I've build a multi threaded web crawling & extraction engine with plain Java and selenium. Each job from an API gets executed in an own thread and commits its state back to the API. Each job can also contain extraction-information(XPth, regex, CSS-selectors), connection-information(proxy credentials) and hooks for the crawling-engine. For example to click on a button before saving the result. This engine works great but now i want to run it on multiple machines parallel. I could do this with the current version (has channel support) but I'm looking for improvements and technologies to make the whole thing still better and learn something new.
I found Akka.io, Apache Spark, Apache Mesos and Apache Storm and ask myself weather one of these frameworks could be a technology i should investigate more time and rebuild my engine on it.
Actually i don't understand all differences and advantages of the frameworks but that's why I'm asking. They seem to be similar.
Is my intend to build a crawling engine with one of these frameworks possible? Would someone suggest the use of a framework? Why or why not?

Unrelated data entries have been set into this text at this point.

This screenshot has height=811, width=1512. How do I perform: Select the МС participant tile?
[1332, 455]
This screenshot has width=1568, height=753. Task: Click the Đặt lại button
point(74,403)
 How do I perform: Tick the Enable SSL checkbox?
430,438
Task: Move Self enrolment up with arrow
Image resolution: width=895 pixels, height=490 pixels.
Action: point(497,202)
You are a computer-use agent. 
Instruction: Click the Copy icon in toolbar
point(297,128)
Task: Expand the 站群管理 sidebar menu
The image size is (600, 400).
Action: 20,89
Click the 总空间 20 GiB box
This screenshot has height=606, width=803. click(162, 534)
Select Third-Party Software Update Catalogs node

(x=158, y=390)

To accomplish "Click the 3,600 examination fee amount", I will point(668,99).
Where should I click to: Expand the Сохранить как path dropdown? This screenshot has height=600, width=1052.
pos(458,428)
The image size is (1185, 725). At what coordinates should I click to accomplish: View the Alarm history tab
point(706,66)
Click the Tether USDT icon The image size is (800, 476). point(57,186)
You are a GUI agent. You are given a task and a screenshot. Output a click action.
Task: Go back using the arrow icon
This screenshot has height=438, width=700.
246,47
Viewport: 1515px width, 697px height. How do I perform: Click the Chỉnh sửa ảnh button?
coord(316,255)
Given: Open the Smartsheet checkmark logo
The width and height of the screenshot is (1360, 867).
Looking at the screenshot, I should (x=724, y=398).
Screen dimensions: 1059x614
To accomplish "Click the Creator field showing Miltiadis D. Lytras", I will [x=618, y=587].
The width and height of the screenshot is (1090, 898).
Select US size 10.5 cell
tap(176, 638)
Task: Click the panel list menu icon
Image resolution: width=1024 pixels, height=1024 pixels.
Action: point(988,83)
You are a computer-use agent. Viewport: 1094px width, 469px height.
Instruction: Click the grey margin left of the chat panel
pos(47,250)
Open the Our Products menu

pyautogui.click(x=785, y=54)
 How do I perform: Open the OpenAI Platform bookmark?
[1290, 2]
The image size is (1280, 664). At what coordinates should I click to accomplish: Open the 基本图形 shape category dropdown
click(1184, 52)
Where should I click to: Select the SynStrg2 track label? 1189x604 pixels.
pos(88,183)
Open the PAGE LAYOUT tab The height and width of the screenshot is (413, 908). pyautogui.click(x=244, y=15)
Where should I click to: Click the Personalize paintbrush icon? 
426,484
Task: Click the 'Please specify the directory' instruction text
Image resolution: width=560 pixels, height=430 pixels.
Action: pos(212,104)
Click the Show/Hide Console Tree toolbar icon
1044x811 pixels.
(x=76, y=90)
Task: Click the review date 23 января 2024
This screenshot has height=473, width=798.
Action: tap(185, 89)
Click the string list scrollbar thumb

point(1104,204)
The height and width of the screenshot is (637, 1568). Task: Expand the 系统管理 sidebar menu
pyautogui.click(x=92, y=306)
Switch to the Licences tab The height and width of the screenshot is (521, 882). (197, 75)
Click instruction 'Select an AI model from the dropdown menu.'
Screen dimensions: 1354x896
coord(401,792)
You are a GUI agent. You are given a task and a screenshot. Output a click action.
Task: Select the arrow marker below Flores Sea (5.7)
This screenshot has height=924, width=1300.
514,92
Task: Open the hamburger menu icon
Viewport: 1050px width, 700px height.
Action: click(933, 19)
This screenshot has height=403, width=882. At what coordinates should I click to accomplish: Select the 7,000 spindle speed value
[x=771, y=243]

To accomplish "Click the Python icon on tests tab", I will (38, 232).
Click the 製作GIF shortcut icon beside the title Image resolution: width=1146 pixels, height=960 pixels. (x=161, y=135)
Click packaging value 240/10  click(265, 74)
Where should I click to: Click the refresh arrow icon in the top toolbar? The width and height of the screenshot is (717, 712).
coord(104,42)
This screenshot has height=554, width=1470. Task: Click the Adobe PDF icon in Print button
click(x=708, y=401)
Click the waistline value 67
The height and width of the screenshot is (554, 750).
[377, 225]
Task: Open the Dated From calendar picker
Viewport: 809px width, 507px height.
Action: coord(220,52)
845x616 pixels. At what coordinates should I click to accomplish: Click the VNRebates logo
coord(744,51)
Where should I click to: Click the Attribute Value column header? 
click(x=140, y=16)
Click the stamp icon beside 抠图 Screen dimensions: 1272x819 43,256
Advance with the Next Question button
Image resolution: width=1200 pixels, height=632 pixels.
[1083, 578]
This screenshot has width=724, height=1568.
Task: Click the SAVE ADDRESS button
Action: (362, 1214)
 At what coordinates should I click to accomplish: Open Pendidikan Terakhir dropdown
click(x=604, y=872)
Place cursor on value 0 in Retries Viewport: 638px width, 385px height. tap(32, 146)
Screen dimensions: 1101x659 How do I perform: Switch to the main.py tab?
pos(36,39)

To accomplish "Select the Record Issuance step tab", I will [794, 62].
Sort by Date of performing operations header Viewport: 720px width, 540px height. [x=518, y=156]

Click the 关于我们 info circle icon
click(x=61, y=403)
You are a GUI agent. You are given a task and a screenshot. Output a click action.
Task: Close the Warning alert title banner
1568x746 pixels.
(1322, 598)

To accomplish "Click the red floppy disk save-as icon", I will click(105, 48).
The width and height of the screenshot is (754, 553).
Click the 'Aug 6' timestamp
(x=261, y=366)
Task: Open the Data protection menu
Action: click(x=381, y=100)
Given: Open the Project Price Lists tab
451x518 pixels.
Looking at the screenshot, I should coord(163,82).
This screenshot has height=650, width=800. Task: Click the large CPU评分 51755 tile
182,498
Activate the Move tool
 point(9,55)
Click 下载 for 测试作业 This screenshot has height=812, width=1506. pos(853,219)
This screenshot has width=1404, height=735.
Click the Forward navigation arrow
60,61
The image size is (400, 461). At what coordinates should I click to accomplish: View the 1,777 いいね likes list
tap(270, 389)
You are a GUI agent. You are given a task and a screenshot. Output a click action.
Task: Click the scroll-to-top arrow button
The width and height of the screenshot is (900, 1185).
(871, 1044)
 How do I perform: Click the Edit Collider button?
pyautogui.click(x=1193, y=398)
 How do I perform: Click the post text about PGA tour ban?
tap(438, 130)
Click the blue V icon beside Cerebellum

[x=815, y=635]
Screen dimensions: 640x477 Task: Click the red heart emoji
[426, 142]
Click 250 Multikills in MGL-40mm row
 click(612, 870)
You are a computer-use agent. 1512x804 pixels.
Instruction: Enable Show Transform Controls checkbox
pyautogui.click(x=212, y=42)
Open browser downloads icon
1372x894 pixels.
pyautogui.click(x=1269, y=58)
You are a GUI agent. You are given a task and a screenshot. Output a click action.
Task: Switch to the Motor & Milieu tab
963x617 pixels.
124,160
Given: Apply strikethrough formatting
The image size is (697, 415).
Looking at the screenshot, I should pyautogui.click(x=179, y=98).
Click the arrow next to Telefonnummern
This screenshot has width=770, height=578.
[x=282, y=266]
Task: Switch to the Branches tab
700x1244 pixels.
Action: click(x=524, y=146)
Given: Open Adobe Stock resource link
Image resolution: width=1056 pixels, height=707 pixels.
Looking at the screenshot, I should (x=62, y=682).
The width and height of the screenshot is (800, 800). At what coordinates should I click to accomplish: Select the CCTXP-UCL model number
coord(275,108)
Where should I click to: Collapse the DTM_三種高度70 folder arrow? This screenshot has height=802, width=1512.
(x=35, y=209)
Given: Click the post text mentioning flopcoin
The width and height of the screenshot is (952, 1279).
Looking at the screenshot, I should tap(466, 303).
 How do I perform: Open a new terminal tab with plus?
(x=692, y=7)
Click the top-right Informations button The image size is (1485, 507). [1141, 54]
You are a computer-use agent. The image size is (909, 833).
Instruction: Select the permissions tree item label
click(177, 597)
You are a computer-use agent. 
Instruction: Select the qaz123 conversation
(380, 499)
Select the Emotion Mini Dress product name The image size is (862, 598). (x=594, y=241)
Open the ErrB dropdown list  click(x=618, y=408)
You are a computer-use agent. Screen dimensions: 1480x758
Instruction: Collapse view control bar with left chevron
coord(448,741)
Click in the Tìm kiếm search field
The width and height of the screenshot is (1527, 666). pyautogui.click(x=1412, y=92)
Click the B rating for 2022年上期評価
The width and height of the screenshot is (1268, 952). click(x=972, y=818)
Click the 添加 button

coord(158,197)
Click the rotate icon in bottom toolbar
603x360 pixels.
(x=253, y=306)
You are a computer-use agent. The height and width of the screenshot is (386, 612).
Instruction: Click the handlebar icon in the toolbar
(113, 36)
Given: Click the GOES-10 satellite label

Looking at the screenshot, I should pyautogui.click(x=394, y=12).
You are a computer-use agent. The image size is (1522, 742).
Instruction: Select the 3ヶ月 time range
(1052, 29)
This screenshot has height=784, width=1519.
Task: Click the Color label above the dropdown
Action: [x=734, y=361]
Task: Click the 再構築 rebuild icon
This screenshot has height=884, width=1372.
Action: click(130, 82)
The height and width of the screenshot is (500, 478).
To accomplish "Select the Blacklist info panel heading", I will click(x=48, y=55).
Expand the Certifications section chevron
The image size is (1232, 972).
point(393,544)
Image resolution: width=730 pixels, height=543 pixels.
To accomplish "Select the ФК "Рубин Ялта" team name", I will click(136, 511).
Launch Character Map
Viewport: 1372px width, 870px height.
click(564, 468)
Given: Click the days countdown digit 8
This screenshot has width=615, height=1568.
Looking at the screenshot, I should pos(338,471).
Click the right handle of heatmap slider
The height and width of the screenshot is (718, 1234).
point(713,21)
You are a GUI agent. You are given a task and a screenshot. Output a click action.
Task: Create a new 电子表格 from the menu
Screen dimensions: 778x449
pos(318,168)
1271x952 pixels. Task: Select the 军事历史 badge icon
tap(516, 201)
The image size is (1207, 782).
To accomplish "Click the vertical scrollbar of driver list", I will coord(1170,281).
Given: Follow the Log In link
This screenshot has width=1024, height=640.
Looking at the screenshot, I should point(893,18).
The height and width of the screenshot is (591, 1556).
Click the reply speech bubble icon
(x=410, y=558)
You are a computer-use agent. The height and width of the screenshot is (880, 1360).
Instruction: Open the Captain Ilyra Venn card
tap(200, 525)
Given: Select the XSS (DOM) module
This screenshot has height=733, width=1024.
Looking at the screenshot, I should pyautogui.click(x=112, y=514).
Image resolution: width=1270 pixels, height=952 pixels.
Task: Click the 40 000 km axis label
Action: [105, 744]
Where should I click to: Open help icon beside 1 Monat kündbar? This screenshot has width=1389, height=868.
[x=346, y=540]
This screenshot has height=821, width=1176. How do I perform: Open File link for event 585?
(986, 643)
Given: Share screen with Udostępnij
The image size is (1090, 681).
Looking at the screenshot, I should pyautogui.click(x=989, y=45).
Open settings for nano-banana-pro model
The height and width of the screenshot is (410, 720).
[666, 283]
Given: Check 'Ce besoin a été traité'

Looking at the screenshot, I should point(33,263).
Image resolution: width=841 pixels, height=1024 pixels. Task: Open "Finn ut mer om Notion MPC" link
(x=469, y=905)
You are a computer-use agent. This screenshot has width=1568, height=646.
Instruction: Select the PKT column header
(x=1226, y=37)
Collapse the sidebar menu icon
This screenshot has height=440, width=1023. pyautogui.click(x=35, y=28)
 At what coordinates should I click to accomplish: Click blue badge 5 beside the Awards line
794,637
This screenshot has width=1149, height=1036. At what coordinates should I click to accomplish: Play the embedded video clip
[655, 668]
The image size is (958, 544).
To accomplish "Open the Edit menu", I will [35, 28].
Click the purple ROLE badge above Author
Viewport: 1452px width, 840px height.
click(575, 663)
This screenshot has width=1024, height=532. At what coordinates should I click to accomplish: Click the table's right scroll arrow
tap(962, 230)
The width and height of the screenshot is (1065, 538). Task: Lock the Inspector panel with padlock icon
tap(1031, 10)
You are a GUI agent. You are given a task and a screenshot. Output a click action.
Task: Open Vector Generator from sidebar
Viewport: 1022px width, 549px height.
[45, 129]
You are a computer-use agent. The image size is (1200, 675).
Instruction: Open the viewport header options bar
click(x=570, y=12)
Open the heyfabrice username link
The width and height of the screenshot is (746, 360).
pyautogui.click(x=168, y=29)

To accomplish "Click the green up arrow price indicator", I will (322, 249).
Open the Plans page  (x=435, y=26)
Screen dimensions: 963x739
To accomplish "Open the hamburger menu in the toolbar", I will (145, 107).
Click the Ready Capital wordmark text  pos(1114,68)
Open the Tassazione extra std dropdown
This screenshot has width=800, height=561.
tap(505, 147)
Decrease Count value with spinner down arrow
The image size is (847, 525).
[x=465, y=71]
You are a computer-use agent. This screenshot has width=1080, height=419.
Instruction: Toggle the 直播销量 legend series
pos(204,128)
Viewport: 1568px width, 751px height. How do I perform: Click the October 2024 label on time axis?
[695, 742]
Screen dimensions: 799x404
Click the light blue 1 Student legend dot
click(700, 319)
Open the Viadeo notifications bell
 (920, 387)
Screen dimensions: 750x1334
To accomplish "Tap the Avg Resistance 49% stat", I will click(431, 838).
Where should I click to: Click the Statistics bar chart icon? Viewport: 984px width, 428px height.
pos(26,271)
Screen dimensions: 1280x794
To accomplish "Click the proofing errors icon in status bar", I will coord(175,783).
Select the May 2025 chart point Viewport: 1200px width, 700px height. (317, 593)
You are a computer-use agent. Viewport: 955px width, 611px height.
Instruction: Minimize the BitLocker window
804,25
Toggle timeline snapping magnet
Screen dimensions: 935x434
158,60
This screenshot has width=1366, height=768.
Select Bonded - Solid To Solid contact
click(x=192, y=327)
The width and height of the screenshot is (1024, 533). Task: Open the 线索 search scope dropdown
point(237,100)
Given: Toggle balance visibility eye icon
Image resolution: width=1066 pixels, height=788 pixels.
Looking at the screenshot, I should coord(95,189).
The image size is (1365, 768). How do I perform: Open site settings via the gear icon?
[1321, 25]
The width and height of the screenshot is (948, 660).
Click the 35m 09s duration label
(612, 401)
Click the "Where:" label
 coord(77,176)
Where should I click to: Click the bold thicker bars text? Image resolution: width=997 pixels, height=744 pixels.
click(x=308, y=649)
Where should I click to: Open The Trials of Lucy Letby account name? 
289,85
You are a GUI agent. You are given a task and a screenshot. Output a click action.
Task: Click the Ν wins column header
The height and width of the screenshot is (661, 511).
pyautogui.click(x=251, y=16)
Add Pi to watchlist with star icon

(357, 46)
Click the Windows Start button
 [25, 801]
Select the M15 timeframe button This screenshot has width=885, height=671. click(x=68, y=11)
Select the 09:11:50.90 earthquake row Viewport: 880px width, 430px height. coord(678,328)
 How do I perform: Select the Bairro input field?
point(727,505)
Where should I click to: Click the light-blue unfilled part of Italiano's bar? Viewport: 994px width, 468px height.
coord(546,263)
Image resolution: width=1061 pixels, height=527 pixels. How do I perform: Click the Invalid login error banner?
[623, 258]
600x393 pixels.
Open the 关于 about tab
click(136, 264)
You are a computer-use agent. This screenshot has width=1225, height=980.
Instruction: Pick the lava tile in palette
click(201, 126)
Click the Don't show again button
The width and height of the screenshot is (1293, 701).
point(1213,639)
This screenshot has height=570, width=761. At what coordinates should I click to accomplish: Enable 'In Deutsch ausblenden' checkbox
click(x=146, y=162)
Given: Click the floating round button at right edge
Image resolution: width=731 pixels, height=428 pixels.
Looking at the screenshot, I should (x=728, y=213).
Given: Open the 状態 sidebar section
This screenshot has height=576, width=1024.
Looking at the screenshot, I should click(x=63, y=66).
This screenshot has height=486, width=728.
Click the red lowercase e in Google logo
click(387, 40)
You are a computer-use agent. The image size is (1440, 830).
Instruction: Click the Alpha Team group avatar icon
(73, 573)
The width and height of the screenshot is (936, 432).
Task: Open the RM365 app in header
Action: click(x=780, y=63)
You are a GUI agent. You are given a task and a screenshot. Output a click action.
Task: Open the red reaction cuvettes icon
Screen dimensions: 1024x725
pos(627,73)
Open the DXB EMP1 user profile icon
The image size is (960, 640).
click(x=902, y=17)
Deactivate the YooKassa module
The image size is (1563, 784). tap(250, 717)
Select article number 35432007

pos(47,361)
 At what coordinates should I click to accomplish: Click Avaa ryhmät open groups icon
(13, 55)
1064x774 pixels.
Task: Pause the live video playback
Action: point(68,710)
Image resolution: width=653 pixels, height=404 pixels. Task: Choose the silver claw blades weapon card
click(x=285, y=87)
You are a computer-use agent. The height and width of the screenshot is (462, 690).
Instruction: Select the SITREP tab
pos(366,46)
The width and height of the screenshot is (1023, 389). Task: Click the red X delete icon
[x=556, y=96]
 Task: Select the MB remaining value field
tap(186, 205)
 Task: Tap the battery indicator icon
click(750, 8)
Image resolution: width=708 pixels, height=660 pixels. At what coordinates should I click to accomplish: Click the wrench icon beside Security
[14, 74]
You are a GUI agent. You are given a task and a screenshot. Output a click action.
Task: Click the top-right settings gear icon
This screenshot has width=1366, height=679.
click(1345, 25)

I previously helped build a rendering web crawler as an example/tutorial app for Apache Mesos. It's certainly not as complex as what you're building, but it might provide a good architectural reference. You can check it out at https://github.com/mesosphere/rendler
Mesos provides a lot of distributed systems for launching tasks, monitoring/sending status, communicating between tasks/scheduler, persistent state, failover, etc. Sometimes we like to refer to Mesos as a Distributed Systems SDK. http://mesosphere.github.io/presentations/mesoscon-2014/